Start of Records for processing
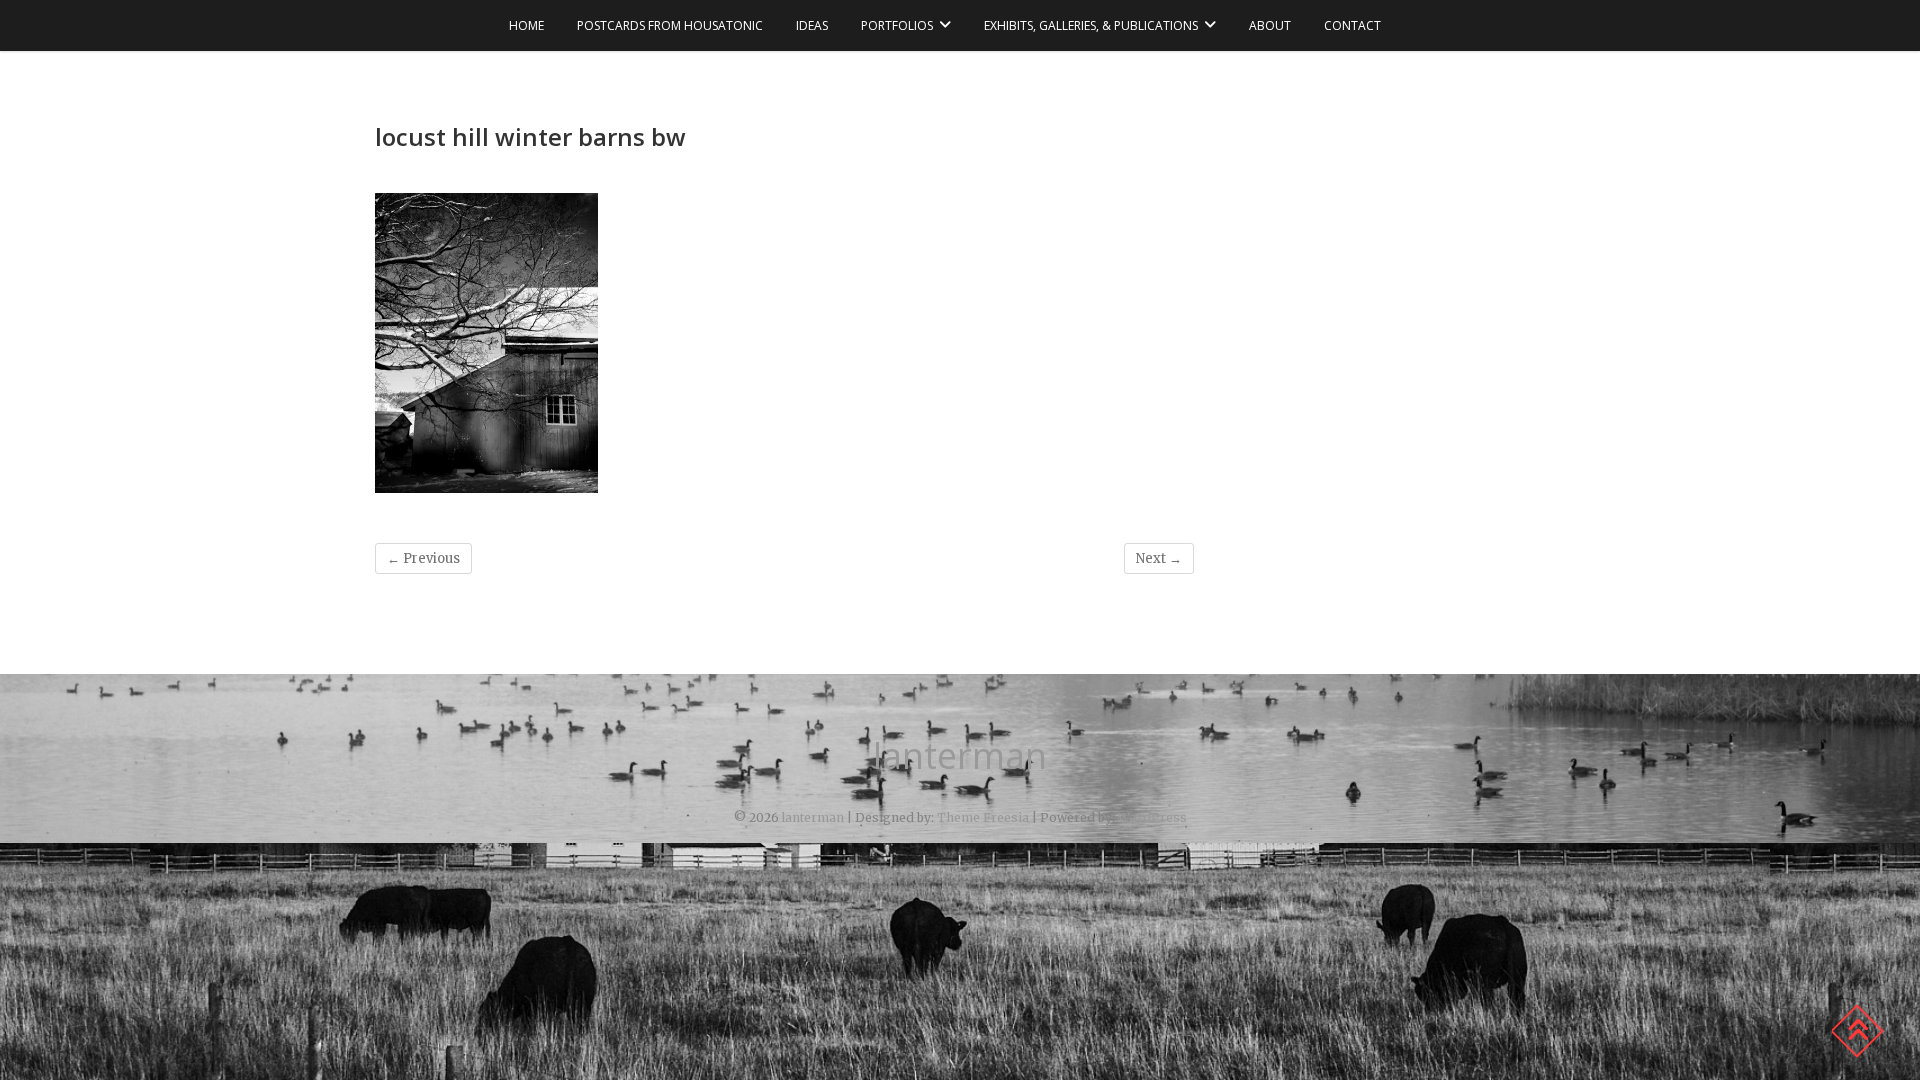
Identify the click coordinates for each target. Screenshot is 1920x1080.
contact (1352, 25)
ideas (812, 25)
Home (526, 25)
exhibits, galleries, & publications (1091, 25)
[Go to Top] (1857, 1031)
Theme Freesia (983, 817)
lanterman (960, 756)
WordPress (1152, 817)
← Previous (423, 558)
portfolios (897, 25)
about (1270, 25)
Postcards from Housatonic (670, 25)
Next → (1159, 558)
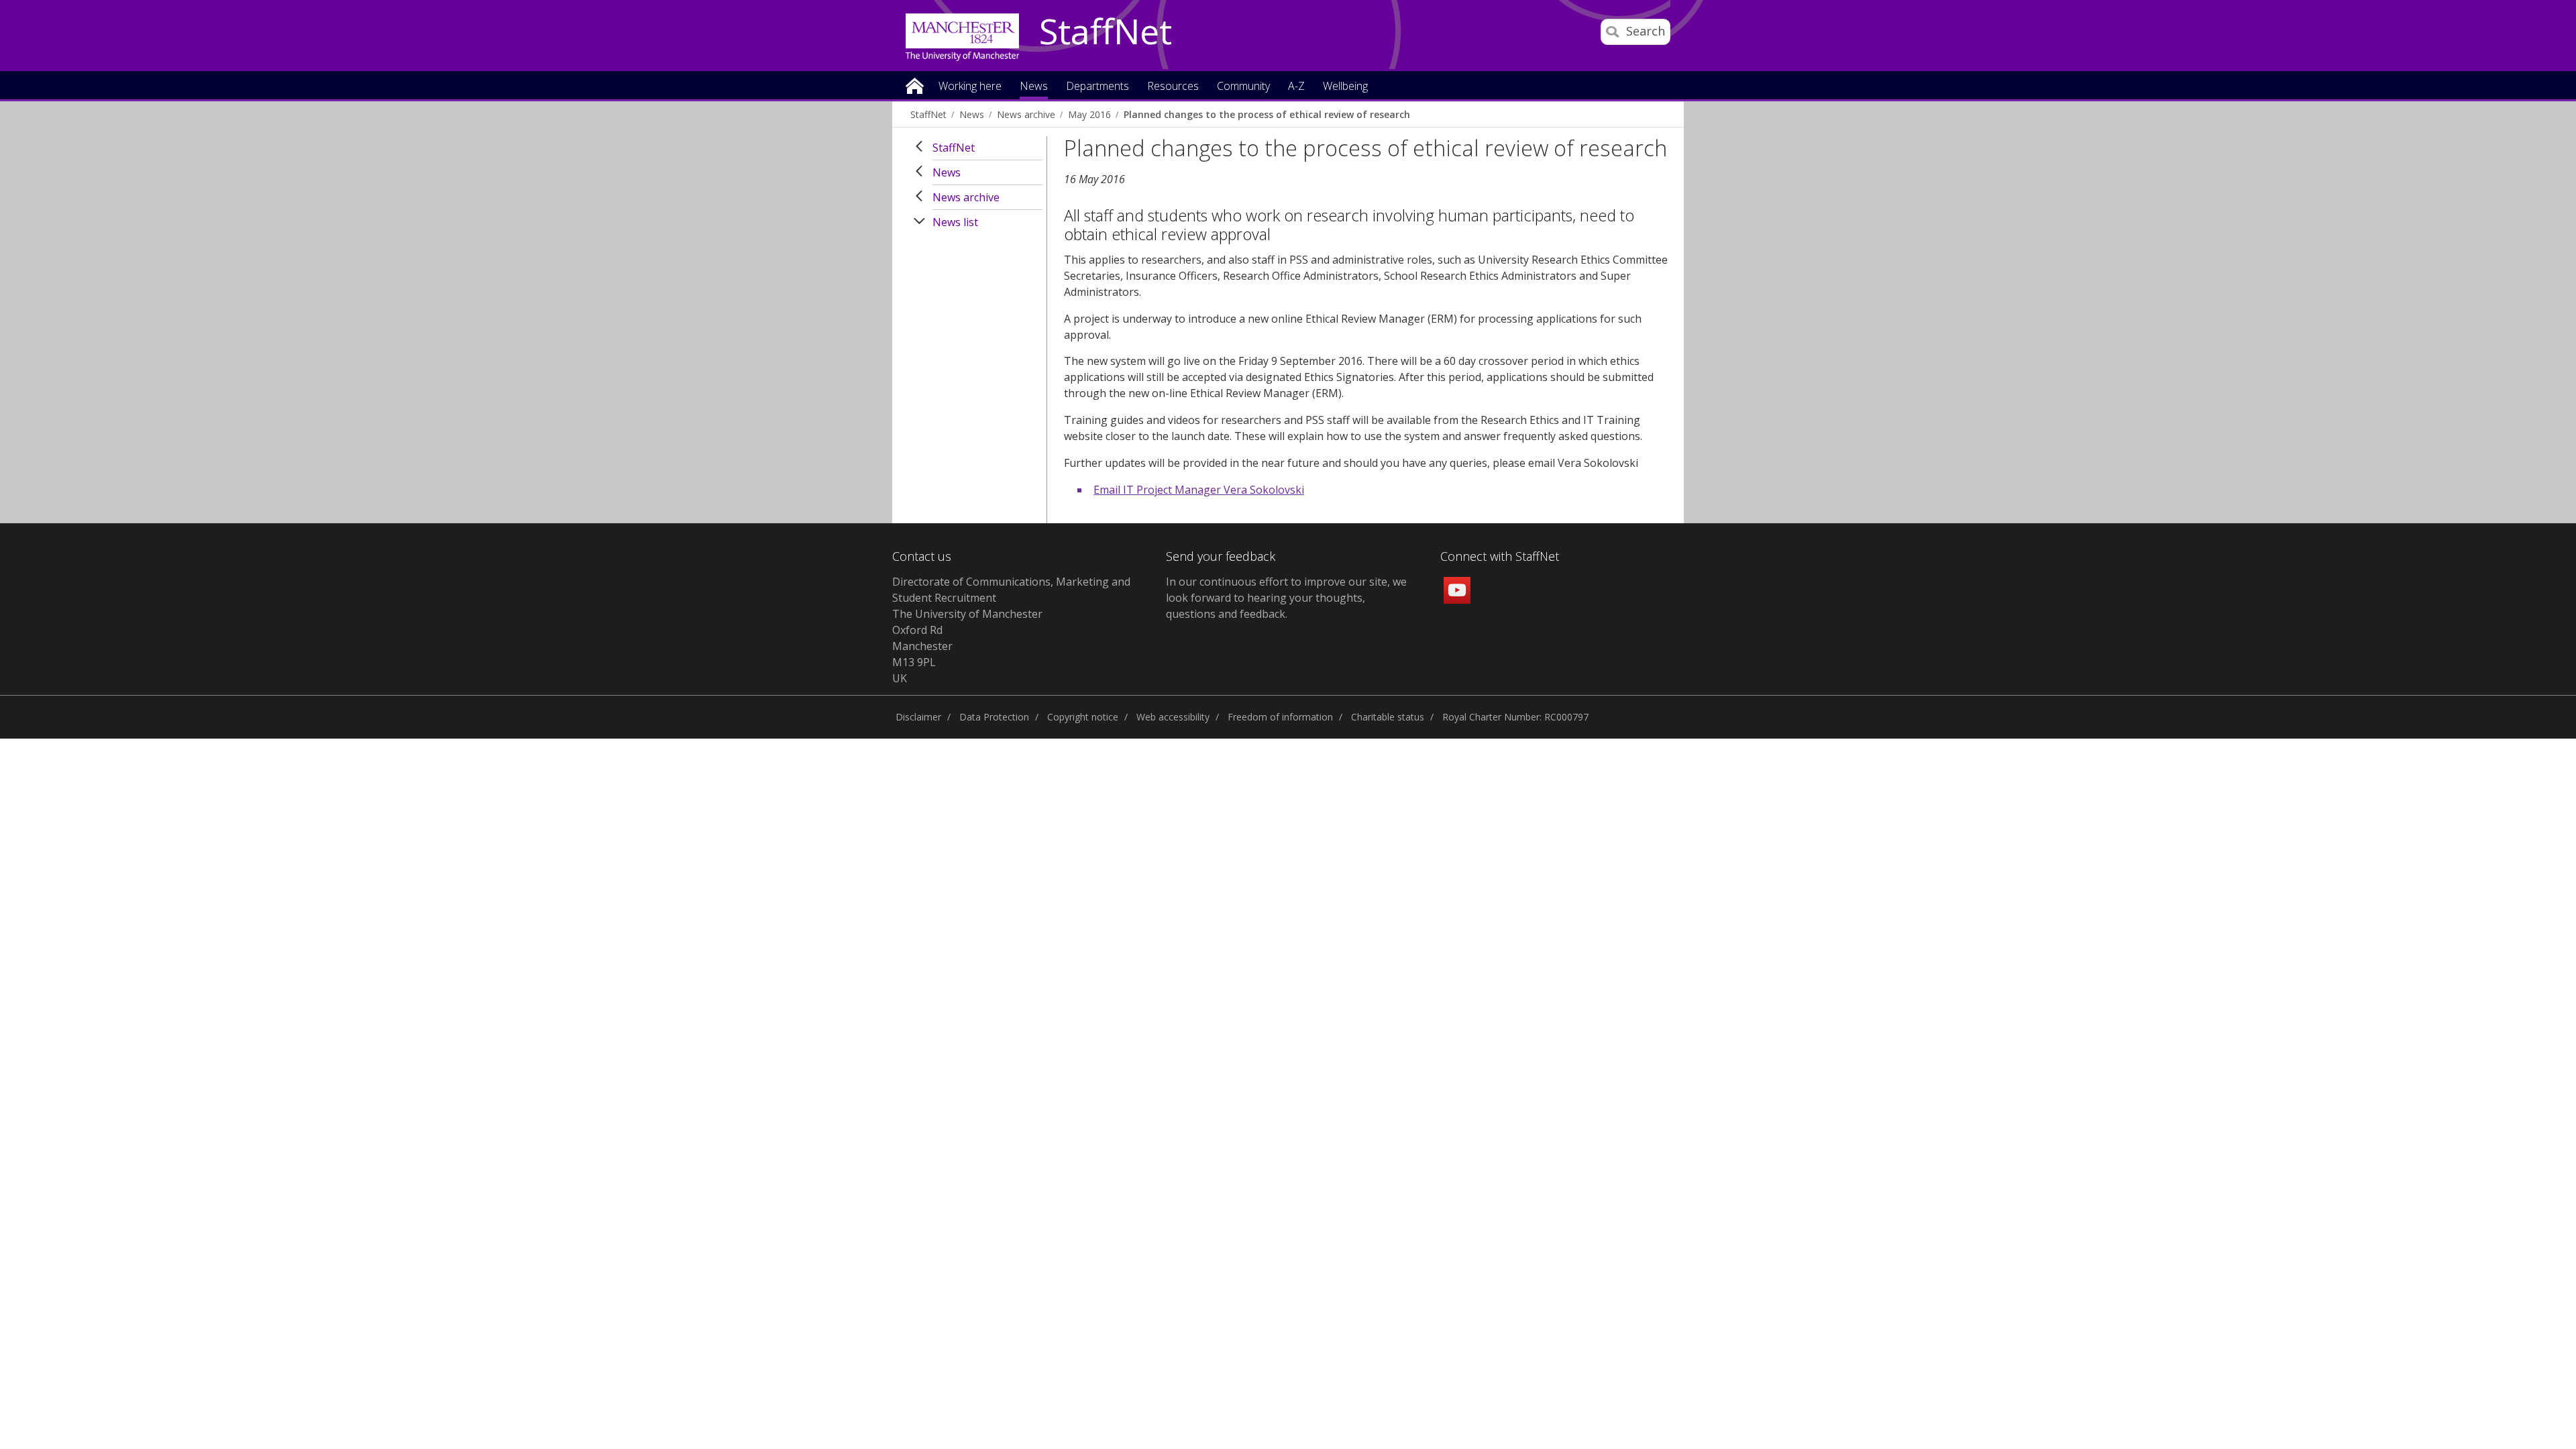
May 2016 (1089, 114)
End of Records for processing
Exercise instructions:
The images are to be left out; every line above should be set down exactly.

Task solution:
Identify the click coordinates for each target. Screenshot is 1920x1080.
contact (1352, 25)
ideas (812, 25)
Home (526, 25)
exhibits, galleries, & publications (1091, 25)
[Go to Top] (1857, 1031)
Theme Freesia (983, 817)
lanterman (960, 756)
WordPress (1152, 817)
← Previous (423, 558)
portfolios (897, 25)
about (1270, 25)
Postcards from Housatonic (670, 25)
Next → (1159, 558)
May 2016 (1089, 114)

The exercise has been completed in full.